El PP en Madrid: una novela de mitomanía y cleptómanos

Hace seis semanas Cristina Cifuentes era la presidenta de la Comunidad de Madrid y presidenta del Partido PP en la capital española. Hoy día, por las fuertes presiones y el escándalo, tuvo que renunciar a ambos cargos después de descubrirse una maestría universitaria forjada para su resumen curricular y un vídeo del año 2012 donde aparece robando en un supermercado.

“El daño causado a la universidad y la enseñanza pública difícilmente podrá ser reparado, en cambio esta supuesta sustracción, por muy evidente que sea, tan solo daña la propia imagen de la presidenta. Por tanto, da la sensación de permitirse los comportamientos corruptos siempre que estos se perpetren en guantes de seda, de Prada y Milano. Robar como pobres es intolerable”, publicó un importante diario.

Parece mitomanía (inclinación patológica a fabular o transformar la realidad al explicar un hecho) no solo la insistencia de Cifuentes en autoproclamarse víctima de lo acontecido, sino además pretender excusar comportamientos reprochables y, más grave aún, que constituyen delitos.

No se puede perder de vista que su partido, en bloque, fue avalando, una a una, las sucesivas versiones de la presidenta madrileña.

“El gesto no fue más que la última escena de la obra de teatro que los populares representan en todos y cada uno de los casos de corrupción que les afectan. Acto 1º: defensa a ultranza del sospechoso; acto 2º: eliminación y/o fabricación de pruebas para tratar de exculparle; acto 3º: denuncia de una conspiración contra el PP; acto 4º: encendido del ventilador que esparce mierda a diestro y siniestro para enfangar el terreno de juego; acto 5º: cierre de filas… Solo cuando las evidencias son ya apabullantes se representa el sexto de los actos: liquidación en público del acusado mientras, entre bambalinas, se le sigue protegiendo y se le anima con un sé fuerte”,  sentenció otro diario local.

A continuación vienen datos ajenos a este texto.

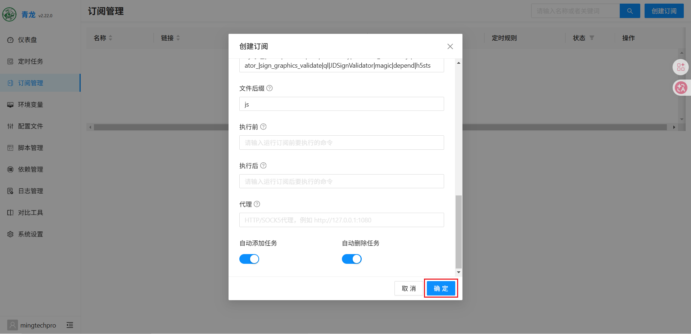Confirm with the 确定 button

En el “Cifuentesgate” es menos probable la cleptomanía (trastorno mental que se caracteriza por un impulso obsesivo por robar). «La policía avisó a sus mandos superiores y estos decidieron ocultar el asunto (…) En cualquier país europeo dicho evento habría sido conocido por la ciudadanía de inmediato», criticó otro medio de circulación en España.

Este caso hunde al PP y dispara a Ciudadanos en Madrid según una encuesta realizada por Metroscopia. La estimación de voto para el PP es apenas 17,7% mientras que Ciudadanos, con 32,9%, sería la primera fuerza política y obtendría 48 de los 129 para los comicios parlametarios regionales.

Este vuelco en la intención de voto de PP y Ciudadanos se debe, fundamentalmente, al trasvase de simpatizantes que se está produciendo entre ambos partidos.

Cristina Cifuentes renunció a la presidencia del partido en Madrid pero se mantendrá por ahora como diputada autonómica, lo que le garantiza el aforamiento.